[Rows from a dataset]
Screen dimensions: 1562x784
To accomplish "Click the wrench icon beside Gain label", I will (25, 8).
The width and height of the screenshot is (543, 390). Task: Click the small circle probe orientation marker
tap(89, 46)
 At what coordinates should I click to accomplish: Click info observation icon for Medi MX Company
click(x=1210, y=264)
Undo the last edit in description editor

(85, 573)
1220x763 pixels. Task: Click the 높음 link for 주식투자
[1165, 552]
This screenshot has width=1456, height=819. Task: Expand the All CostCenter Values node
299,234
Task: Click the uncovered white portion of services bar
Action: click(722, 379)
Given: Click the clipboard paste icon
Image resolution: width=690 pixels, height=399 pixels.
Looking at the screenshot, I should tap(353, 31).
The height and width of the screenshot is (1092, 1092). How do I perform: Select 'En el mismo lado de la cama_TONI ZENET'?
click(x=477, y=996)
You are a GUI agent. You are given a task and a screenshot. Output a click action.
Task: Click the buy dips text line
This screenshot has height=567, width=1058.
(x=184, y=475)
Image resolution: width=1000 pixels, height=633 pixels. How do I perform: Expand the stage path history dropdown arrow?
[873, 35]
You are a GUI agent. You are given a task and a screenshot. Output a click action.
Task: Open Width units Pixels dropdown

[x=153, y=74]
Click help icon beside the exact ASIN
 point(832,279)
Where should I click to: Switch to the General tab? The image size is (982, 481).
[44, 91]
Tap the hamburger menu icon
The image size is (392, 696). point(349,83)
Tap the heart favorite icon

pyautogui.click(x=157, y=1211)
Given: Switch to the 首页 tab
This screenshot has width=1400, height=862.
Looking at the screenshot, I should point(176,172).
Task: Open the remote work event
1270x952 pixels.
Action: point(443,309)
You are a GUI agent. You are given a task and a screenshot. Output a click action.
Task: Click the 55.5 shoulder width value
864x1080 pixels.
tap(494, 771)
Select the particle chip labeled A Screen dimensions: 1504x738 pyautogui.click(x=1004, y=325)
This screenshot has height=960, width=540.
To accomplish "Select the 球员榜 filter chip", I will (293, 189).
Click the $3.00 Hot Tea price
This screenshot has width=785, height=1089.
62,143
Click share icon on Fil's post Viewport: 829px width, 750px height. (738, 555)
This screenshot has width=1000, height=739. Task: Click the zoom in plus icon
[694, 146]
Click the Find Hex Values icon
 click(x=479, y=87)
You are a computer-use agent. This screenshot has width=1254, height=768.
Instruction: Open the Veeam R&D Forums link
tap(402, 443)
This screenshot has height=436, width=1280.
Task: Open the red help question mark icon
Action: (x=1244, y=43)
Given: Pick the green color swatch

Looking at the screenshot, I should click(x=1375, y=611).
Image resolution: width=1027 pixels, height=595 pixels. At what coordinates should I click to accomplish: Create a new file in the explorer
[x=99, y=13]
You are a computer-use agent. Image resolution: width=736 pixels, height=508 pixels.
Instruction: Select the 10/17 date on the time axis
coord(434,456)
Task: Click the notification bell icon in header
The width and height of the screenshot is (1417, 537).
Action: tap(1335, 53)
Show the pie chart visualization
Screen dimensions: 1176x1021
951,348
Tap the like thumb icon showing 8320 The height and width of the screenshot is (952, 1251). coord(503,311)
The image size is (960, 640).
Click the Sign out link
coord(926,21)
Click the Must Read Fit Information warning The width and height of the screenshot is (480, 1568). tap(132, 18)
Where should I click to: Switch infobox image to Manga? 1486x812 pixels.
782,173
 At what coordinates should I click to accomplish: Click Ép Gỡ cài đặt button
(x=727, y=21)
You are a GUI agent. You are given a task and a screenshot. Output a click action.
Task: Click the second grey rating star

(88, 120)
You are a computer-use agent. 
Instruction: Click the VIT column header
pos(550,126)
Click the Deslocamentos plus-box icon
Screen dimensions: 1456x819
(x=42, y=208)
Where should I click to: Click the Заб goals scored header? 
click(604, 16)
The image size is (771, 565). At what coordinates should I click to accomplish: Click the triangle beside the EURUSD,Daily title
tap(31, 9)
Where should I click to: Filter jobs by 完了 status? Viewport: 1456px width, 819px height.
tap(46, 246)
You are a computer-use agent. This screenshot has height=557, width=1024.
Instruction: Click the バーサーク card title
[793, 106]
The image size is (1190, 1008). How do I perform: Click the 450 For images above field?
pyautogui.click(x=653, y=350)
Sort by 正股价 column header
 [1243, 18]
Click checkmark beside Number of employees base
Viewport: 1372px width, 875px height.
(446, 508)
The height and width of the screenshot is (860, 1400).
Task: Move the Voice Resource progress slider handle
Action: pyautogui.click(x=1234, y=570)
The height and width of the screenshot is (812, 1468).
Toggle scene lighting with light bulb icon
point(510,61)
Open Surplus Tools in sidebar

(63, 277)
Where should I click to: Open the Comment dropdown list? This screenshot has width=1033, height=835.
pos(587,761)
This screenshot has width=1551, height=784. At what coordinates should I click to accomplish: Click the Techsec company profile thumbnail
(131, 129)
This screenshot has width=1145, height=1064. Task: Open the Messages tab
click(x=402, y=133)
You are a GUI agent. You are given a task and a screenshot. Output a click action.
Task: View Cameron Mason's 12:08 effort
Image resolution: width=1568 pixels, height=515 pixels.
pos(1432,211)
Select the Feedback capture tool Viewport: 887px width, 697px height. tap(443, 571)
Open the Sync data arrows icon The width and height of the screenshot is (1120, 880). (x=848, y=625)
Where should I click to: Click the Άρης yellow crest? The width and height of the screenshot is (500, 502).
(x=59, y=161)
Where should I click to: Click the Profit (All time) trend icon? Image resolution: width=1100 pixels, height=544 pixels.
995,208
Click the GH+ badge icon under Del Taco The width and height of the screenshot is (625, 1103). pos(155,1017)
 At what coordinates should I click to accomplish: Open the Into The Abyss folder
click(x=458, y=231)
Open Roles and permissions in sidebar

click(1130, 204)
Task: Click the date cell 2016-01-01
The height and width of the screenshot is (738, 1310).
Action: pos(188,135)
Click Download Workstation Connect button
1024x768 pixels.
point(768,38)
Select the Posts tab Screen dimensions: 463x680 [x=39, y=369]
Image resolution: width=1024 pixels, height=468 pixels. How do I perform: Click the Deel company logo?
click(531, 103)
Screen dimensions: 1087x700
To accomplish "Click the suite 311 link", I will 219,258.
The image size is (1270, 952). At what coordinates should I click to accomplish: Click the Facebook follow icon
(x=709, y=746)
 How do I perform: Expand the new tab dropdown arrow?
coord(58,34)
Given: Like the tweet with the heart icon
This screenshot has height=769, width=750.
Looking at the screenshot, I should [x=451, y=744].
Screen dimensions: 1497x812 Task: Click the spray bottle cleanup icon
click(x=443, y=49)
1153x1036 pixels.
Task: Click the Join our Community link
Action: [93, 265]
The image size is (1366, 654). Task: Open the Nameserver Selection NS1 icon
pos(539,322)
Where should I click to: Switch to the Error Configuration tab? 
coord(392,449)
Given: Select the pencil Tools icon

YOUR INSTRUCTIONS
Reproduce the lines of data verbatim, starting at the line that contains "Select the Posts" and ending at the line that contains "Action: [93, 265]", with both of those lines included.

EXPECTED OUTPUT
Select the Posts tab Screen dimensions: 463x680 [x=39, y=369]
Image resolution: width=1024 pixels, height=468 pixels. How do I perform: Click the Deel company logo?
click(531, 103)
Screen dimensions: 1087x700
To accomplish "Click the suite 311 link", I will 219,258.
The image size is (1270, 952). At what coordinates should I click to accomplish: Click the Facebook follow icon
(x=709, y=746)
 How do I perform: Expand the new tab dropdown arrow?
coord(58,34)
Given: Like the tweet with the heart icon
This screenshot has height=769, width=750.
Looking at the screenshot, I should [x=451, y=744].
Screen dimensions: 1497x812 Task: Click the spray bottle cleanup icon
click(x=443, y=49)
1153x1036 pixels.
Task: Click the Join our Community link
Action: [93, 265]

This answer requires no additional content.